While Bartilow planned to attend the University of the West Indies, his parents urged him to study in the US: “I consider myself to be a political refugee. I never intended to live in the US—but my parents wanted me to come here after what had happened to them. That experience had an enormous impact on my approach to the study of American foreign policy and international politics.”

Contributions to the Study of Global Politics

Bartilow published his first book in 1997, The Debt Dilemma: IMF Negotiations in Jamaica, Grenada, and Guyana. In it, he explores whether money lending by the IMF varies based on regime type, as evidenced by whether or not the IMF lends more to countries with free markets and good relations with the US as opposed to socialist countries. In 2019, he published Drug War Pathologies: Embedded Corporatism and U.S. Drug Enforcement in the Americas in which he developed a theory of embedded corporatism to explain the US government’s war on drugs. His most recent research articles have been published in a number of prominent academic journals, including International Studies Quarterly, Foreign Policy Analysis, Security Studies, Latin American Research Review, and The National Political Science Review.

He is currently continuing research that stemmed from a study he began in 2017 on the CIA’s intervention in Jamaica during the 1970s. He was inspired to explore this topic after Russia’s interference in the 2016 US presidential election made headlines in American media.
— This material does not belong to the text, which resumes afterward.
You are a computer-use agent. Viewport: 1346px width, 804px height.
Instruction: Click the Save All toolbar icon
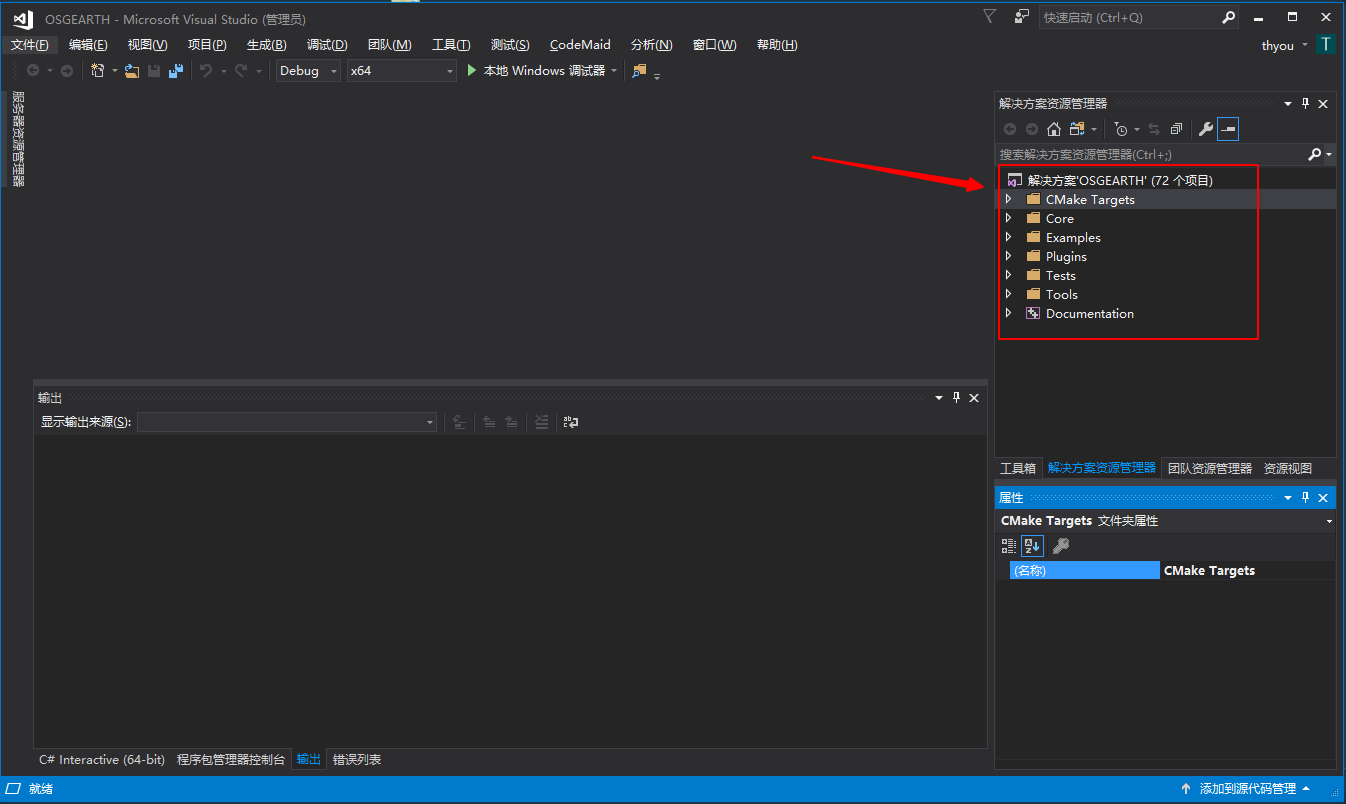pyautogui.click(x=176, y=71)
Since then, his study has morphed into a much broader analysis of the inextricable linkages between white supremacy and US Cold War ideology in explaining US covert intervention in the non-white developing world.
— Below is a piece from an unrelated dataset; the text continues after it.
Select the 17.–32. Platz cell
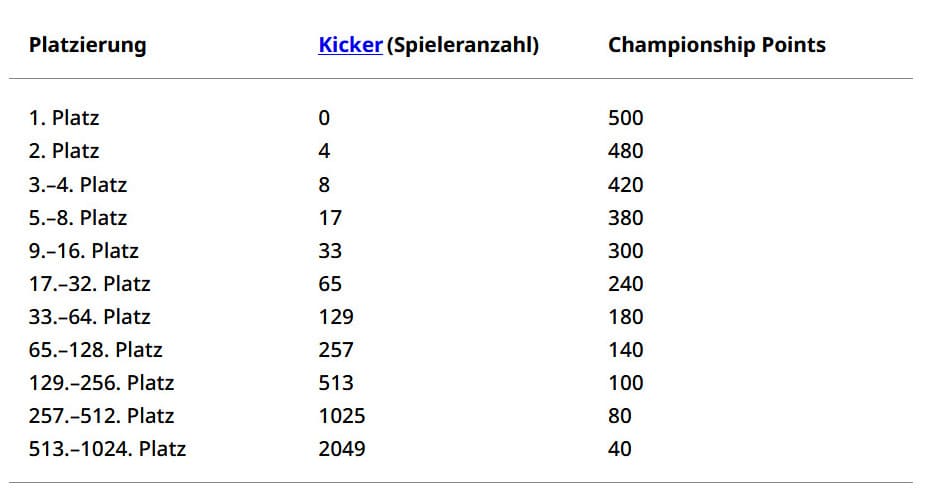926x497 pixels. tap(89, 284)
“There is growing scholarly interest in how race shapes international relations, and I hope my current research will make a major contribution to this burgeoning field of study,” says Bartilow. "This book project has become much more significant than just Jamaica, a tiny country during the 1970s, with just 1.2 million people. Instead, Jamaica has provided me with a lens to understand American policymakers' racial and ideological machinations as they engage in building and maintaining an informal empire."

A New Home at SIS

SIS’s location in Washington, DC, is a boon to Bartilow, as he gains in-person access to the institutions he covers in his research—the IMF, World Bank, and the US federal government—as well as the National Security Archive: “All of the actors that I’ve studied and researched over the years, they’re right here in DC.”

Bartilow’s approach to teaching and mentoring students is that of pushing his students to have an open mind. He presents ideas that may conflict with the ones students have formed before they’ve taken his courses. He acknowledges that not everyone readily accepts new ideas. Still, he feels that, as an academic, he has a responsibility to expose students to ideas and histories that challenge their unconscious assumptions about politics and the world around them: “Even when you think what you know is true, you should always leave yourself open for further enlightenment.”

Bartilow looks forward to sharing new ideas with his students, contributing to the production of knowledge as a whole, and joining the world-renowned faculty at SIS: “It’s a great institution to be in, especially for the kind of work I do in American foreign policy and international political economy.”